La idea de escribir en las paredes, o incluso en el suelo de la calle es, si me apuran, más antigua que la ciudad misma. Lo habitual es que se haga al margen de cualquier orden urbanístico o paisajístico. Pero en ocasiones se incorporan desde las instituciones algunos textos a las edificaciones o espacios urbanos con el propósito de acentuar alguna de sus características o, con frecuencia, enunciar principios o valores. En Madrid, por ejemplo, se ha cubierto la calle Huertas con frases de escritores célebres.
Pero normalmente esas sentencias o poemas (de todo tipo) van por libre. Hace un par de años en 22 lugares del centro (seguimos en Madrid) los componentes de Boa Mistura escribieron frases como ésta: “Mi más sentido bésame” (eso sí: 6000 euros de multa). Desde años antes el movimiento Acción Poética también venía escribiendo “micropoesía” en las calles (suelos, paredes y techos), pero dentro de unas curiosas reglas: frases optimistas, no políticas, letras negras sobre fondo blanco, con permiso de los propietarios y no más de ocho palabras en cada caso (“Yo tampoco sé cómo vivir… estoy improvisando”).
Probablemente fueron los romanos quienes inventaron el graffiti. Pompeya es una mina. Por ejemplo: “Que intente encadenar a los vientos e impida brotar a los manantiales el que pretenda separar a los enamorados”. Hala. Y también inventaron los romanos el arte topiaria. Esa práctica de la jardinería que permite recortar con precisión cualquier dibujo o forma con las tijeras de podar (sí, sí: como si viniera Eduardo Manostijeras). Un arte que normalmente lleva a esculpir cosas no muy agraciadas (o directamente terribles, feísimas), pero que en ocasiones da juego. Es complicado, desde luego, pues requiere atenciones durante algunos años para dirigir el crecimiento de las plantas. A veces se forman palabras o frases con las plantas, y de alguna manera converge ahí con los graffiti.
Altos o bajos, de ciprés, boj o madreselva, con el arte topiaria se recortaban también los laberintos en los jardines. Ese juguete (“perdederos”) que tanto gustaba a la aristocracia neoclásica, pero que es de origen antiquísimo. Desde luego en Italia hubo laberintos al menos desde el siglo VII a.C. Con frecuencia se dispone un sitio junto a ellos (normalmente una terraza o mirador) desde el que contemplar el conjunto del lugar. Y lo bueno de los miradores y las terrazas altas, ya lo sabemos, es que también, aunque no quieran, nos ofrecen lejanías.

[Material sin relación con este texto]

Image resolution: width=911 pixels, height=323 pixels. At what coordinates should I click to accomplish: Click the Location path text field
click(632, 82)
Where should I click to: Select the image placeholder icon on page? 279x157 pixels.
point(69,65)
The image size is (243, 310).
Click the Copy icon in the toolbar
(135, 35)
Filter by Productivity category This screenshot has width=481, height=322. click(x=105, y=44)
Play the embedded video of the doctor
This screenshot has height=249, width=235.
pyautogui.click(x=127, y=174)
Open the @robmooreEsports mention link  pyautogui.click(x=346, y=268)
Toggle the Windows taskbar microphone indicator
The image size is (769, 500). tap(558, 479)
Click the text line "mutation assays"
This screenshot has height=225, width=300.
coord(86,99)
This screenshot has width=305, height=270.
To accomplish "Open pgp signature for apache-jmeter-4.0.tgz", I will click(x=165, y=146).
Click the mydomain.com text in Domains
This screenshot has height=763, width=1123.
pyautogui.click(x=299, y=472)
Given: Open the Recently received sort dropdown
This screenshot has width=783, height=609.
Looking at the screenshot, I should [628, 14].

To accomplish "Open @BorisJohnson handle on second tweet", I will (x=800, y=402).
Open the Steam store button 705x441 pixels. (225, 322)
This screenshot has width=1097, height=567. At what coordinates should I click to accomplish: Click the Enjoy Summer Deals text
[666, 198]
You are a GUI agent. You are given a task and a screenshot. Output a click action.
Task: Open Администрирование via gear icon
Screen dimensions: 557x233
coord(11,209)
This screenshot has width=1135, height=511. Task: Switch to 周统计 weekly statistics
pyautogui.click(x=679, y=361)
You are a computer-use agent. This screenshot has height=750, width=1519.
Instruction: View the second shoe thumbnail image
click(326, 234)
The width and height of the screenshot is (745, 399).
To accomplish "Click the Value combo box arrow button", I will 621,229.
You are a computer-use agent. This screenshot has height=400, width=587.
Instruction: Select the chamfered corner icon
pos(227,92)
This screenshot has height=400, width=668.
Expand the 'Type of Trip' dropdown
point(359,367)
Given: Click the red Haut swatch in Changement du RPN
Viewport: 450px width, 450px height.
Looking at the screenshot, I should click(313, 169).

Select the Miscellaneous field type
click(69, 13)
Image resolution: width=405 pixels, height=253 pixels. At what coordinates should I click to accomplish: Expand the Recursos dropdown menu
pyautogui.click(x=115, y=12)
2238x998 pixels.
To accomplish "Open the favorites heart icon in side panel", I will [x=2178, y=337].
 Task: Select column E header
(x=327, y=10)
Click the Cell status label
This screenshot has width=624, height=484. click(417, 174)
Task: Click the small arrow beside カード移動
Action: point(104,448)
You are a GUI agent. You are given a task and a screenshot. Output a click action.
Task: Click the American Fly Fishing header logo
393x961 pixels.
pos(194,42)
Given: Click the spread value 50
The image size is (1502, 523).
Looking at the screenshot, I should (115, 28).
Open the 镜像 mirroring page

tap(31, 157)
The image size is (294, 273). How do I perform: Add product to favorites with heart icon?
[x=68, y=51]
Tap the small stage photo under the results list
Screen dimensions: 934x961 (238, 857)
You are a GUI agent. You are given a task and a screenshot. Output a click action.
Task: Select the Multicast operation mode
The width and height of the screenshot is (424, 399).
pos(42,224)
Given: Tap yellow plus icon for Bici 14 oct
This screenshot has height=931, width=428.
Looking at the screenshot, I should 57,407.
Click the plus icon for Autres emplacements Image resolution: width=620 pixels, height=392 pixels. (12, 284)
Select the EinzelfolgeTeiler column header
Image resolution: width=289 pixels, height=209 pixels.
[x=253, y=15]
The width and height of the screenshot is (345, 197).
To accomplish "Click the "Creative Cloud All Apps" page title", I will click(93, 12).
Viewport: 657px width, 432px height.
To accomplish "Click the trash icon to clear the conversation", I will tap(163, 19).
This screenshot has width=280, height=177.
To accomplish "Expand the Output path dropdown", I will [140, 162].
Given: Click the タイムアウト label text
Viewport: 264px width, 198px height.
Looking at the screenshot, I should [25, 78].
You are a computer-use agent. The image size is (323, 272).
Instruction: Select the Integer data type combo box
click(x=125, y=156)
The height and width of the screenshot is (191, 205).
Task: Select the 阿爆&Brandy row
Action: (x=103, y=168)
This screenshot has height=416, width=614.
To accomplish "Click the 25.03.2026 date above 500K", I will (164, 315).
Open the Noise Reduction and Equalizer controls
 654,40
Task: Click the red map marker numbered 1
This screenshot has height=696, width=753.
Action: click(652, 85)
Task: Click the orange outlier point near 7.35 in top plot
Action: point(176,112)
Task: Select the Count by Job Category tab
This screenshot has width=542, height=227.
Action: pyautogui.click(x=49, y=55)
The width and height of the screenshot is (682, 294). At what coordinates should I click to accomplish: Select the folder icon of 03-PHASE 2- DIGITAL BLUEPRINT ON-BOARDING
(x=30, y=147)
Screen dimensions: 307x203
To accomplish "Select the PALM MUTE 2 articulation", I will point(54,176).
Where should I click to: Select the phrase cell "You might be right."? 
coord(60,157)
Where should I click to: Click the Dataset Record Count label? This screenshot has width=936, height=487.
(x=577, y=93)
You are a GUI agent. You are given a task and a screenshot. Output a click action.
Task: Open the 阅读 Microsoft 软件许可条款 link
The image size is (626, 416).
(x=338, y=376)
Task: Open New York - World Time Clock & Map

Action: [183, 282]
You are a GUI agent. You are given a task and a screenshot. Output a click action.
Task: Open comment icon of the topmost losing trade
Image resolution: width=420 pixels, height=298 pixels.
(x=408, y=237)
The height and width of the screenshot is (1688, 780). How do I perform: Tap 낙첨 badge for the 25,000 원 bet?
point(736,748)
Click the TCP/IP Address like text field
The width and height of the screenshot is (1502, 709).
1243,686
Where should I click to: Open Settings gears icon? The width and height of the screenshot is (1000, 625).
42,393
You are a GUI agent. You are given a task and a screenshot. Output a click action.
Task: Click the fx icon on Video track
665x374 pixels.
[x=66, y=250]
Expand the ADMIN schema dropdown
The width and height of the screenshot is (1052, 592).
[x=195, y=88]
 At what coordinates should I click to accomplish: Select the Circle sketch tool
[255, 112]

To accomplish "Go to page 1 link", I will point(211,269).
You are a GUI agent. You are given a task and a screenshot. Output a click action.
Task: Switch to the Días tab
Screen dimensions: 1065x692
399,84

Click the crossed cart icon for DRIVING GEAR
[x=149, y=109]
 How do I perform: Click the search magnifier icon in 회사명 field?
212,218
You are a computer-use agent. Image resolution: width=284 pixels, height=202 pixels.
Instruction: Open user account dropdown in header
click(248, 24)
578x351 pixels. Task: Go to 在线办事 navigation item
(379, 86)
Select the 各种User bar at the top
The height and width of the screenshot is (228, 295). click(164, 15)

Pues bien. Quizá podría impulsarse una instalación en Parquesol que hiciese honor a los graffiti, al arte topiaria, a la lejanía y a los romanos. ¿Con quién? Pues con el gordito. Con el bueno de Quintus Horatius Flaccus (insisto: no era flaco). Se trataría de escribir una de sus frases, y hacerlo de manera que fuese legible desde algunos de los puntos más altos del cerro. Serían doce palabras formadas con seto prieto de laurel cerezo (por ejemplo), caligrafiadas con arte topiaria. Trabajando el texto con cuidado, escribiéndolo bien pulido con las tijeras de poda para que se leyese desde arriba, desde algunos puntos que permitiesen ver también, a la vez y un poco más allá, el río. Y más atrás, al fondo, la lejanía. Esa es la idea.
Una frase de cierto tamaño, con letras suficientemente grandes. Insertándose en el paisaje. Una frase que sería algo así como una despedida de la ciudad hacia el río. Que se aprovecharía de la emoción que siempre suscita el horizonte. Que nos intrigaría con la promesa del viaje (ese “nos espera” es buenísimo: luego lo veremos). Y que organizaría un parque lineal a lo largo de la frase misma, con lo que se obtendrían además otras ventajas. Por ejemplo, puntuar cada lugar con cada una de las palabras. Marcar un principio y un final. Invitar a un recorrido. Y nos traería de nuevo viejas palabras (cuatro) y viejos sueños (al menos cuatro, uno por palabra). Y recordaríamos al bueno de Horacio, que tampoco está mal.
Pero digámoslo ya: ¿cuál es la frase que proponemos? Pues esta maravilla (Épodo XVI): “Y más allá, volad. Nos espera el océano en torno al mundo”. Nos imaginamos leyéndola, recortada en el seto de laurel verde, ahí abajo. Con el Pisuerga en marcha hacia Oporto, un poco más allá. Y el cielo de poniente al fondo y aún más lejos, donde el sol cae más tarde y la luz dura un poco más. ¿No estaría bien?